Series involving gamma functions

[polygamma]

$\displaystyle \sum_{n={\bf 0}}^{\infty} \frac{\Gamma(a+n)\Gamma(b+n)}{n! \Gamma(c+n)} \ \ c-a-b > 0$

 

[polygamma]

I don't like this problem.
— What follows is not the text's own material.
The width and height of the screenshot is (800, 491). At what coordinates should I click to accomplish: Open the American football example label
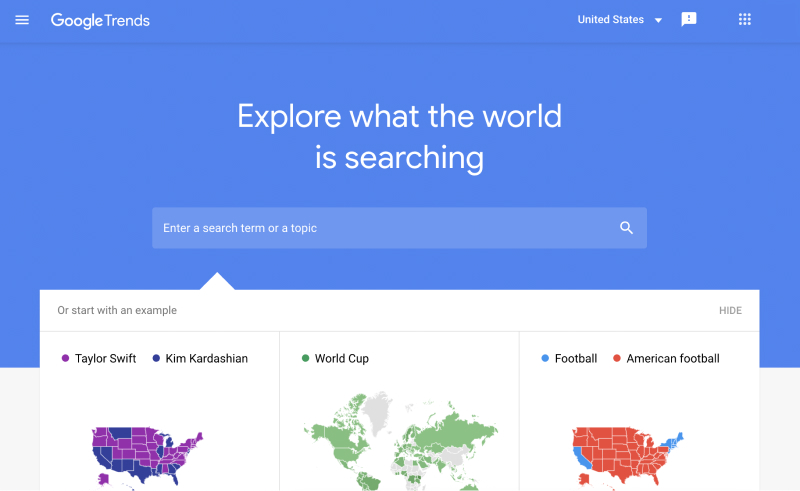click(x=673, y=359)
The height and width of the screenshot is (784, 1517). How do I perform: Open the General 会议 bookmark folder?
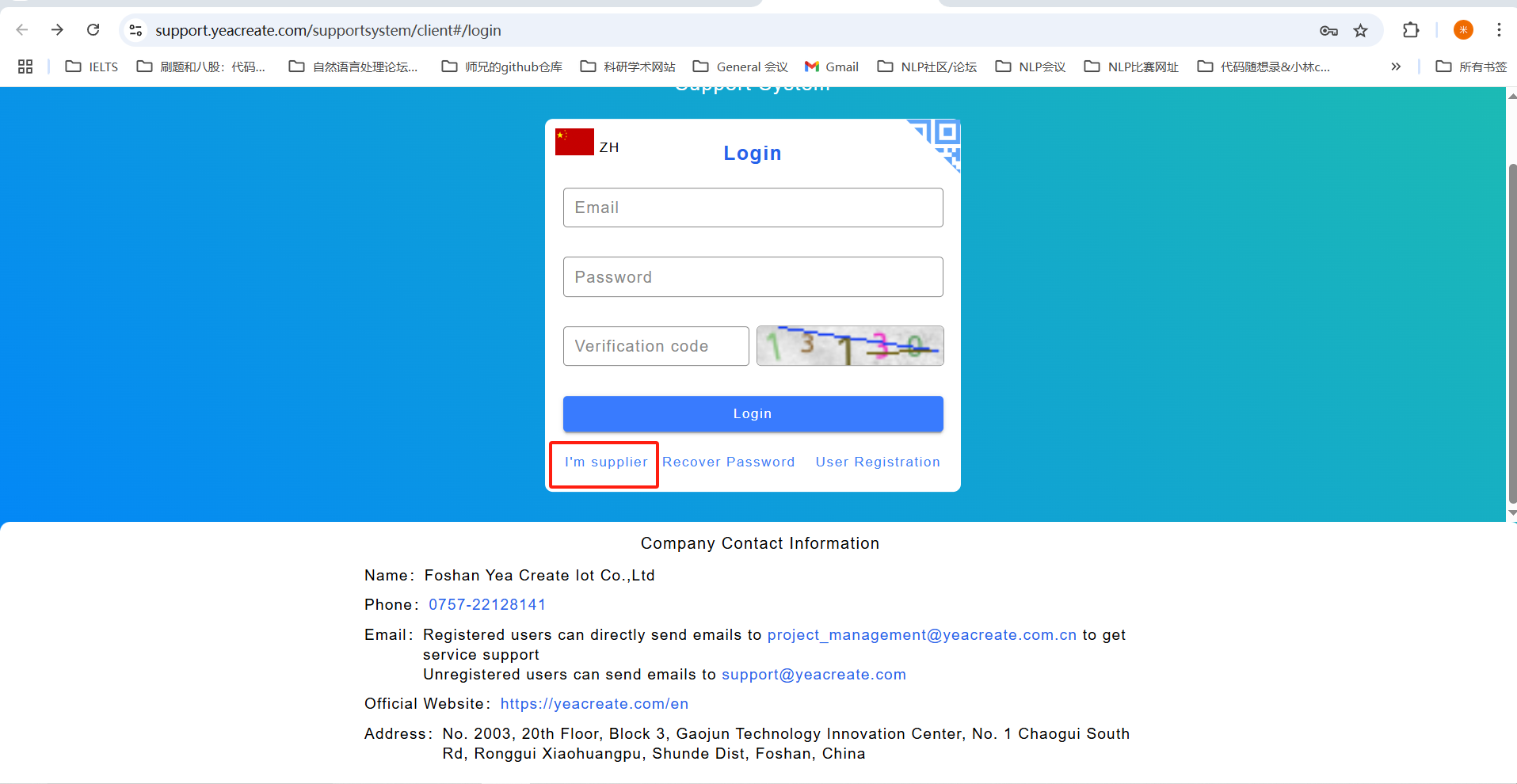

It's really just Gauss' hypergeometric theorem in disguise.$ \displaystyle F(a,b;c;z) = \sum_{n=0}^{\infty} \frac{(a)_{n} (b)_{n}}{(c)_{n}} \frac{z_{n}}{n!} = \sum_{n=0}^{\infty} \frac{\Gamma(a+n) \Gamma(b+n) \Gamma(c)}{\Gamma(a) \Gamma(b) \Gamma(c+n)} \frac{z^{n}}{n!} $

$\displaystyle = \frac{1}{B(b,c-b)} \int_{0}^{1} x^{b-1} (1-x)^{c-b-1} (1-zx) ^{-a} \ dx \ \ |z|<1 \ \text{or} \ z=1$ let $z=1$$\displaystyle \sum_{n=0}^{\infty} \frac{\Gamma(a+n) \Gamma(b+n) \Gamma(c)}{\Gamma(a) \Gamma(b) \Gamma(c+n)} \frac{1}{n!}
= \frac{B(b,c-a-b)}{B(b,c-b)} = \frac{\Gamma(b) \Gamma(c-a-b) \Gamma(c)}{\Gamma(b) \Gamma(c-b) \Gamma(c-a)} $so $\displaystyle \sum_{n=0}^{\infty} \frac{\Gamma(a+n) \Gamma(b+n)}{n!\Gamma(c+n)} = \frac{\Gamma(a) \Gamma(b) \Gamma(c-a-b)}{\Gamma(c-a) \Gamma(c-b)}$